Car oui, les Huldres et Huldras ont une queue, possèdent des pouvoirs psychiques (ce qui permettra au métrage de nous raconter le passé de la jeune femme), et surtout, sont incroyablement violents lorsqu’ils doivent rester en vie et se battre. Car oui, Thale n’est pas seule, et à l’extérieur, plusieurs menaces sont là, avec des Huldres au physique beaucoup moins attractif, et bien entendu des militaires qui veulent étudier Thale. Le métrage n’est pourtant pas un film de genre bête et méchant, il s’en éloigne même radicalement en se focalisant durant la première heure sur la psychologie des trois différents personnages. Thale donc, dont Elvis apprendra le passé en la touchant, mais bien évidemment Elvis et Léo, qui sont des humains comme vous et moi, l’un avec un cancer du poumon, l’autre ayant une enfant illégitime. Deux humains avec leurs problèmes donc. Et le métrage utilise un rythme très contemplatif, les dialogues ne sont pas envahissants, la forêt est joliment filmée, et les effets spéciaux rares et furtifs. Les Huldres guettant dans la forêt ne sont au départ vues que comme des ombres furtives (et parfois, l’on aura des vues subjectives), tandis que les militaires arriveront dans le récit très tardivement.

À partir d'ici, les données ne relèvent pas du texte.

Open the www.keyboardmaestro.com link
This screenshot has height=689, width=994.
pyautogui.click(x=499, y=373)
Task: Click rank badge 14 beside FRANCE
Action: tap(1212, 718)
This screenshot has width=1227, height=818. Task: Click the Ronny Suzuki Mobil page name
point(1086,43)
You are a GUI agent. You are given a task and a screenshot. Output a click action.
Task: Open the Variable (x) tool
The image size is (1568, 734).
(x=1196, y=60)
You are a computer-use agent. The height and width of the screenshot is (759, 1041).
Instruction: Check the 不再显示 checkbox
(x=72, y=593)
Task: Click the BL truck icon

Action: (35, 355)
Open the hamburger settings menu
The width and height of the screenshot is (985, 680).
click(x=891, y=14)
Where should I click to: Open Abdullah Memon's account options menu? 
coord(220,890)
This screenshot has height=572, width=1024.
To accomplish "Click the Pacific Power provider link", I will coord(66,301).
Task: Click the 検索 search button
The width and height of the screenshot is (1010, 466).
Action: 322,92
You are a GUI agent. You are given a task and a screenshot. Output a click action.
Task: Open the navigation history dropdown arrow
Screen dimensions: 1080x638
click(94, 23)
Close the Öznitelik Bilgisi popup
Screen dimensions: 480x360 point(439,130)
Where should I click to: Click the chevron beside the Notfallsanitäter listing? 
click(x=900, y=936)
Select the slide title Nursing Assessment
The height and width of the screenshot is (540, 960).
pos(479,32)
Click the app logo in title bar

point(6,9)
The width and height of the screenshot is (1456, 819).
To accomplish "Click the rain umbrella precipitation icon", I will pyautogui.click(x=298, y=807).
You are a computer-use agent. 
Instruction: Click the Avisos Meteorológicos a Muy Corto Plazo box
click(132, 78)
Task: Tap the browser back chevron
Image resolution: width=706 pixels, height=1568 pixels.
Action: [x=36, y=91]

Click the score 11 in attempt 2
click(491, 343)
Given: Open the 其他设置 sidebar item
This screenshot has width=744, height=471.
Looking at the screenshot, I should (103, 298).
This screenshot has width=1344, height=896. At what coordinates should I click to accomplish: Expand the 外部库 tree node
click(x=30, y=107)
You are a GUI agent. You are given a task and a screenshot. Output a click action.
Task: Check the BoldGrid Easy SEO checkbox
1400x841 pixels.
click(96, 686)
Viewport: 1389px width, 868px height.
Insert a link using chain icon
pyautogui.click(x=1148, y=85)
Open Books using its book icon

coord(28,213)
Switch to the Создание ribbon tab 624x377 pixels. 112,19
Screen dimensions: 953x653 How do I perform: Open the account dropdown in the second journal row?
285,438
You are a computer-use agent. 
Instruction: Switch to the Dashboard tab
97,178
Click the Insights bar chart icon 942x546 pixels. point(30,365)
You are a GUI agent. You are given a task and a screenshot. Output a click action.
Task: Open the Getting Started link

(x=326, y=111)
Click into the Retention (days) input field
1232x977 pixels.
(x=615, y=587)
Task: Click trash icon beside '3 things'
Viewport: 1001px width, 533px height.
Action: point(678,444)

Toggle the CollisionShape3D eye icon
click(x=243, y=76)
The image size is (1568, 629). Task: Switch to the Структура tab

Et pourtant, malgré son rythme lent, ses personnages peu bavards (Thale étant muette, forcément), on ne s’ennuie pas un seul instant, et le film a été réalisé avec un grand sérieux. Silje Reinåmo dans le rôle de Thale est totalement crédible, faisant passer tout son jeu par le regard et la gestuelle. Et même lorsque le film doit forcément un peu passer à la vitesse supérieure, l’utilisation des CGI ne dérange pas, l’animation et la rapidité des créatures convenant plutôt bien et donne un côté fantastique et féérique à cette variation du folklore. Le travail visuel sur le métrage, que ce soit donc les effets spéciaux (assez rares malgré tout), la photographie ou autre, est plutôt bien foutu. Quand aux amateurs d’horreur, ils pourront être déçu, puisque Thale prend la plupart du temps plutôt des allures de drame, et de fantaisie pour adulte plutôt lente et atmosphérique. Et pour peu que l’on rentre dans l’ambiance, ça marche très bien. Thale est, dans sa mise en scène, son rythme, et bien entendu son histoire, purement Norvégien, ne tentant jamais de copier le cinéma Américain comme c’est souvent le cas (Cold Prey, même si très bon, rendait hommage aux slashers, Manhunt était un survival très classique), et c’est tout à son honneur. On regrettera quelques trous dans le scénario, ou encore un final un peu décevant (mais se refusant le gore, tout à son honneur), mais Aleksander Nordaas, qui signait là son deuxième long métrage de cinéma après le drame Sirkel en 2005, s’en sort très bien. À noter qu’une suite sobrement intitulée Thale 2 est en préparation.

Les plus

Une mythologie intéressante
Belle atmosphère
Des personnages humains

Les moins

Quelques trous de scénario
Un final un poil décevant

 
En bref : Thale est un métrage purement Norvégien, traitant d’un mythe scandinave. L’essai est intéressant, une atmosphère étrange se dégage du métrage et on passe un très bon moment.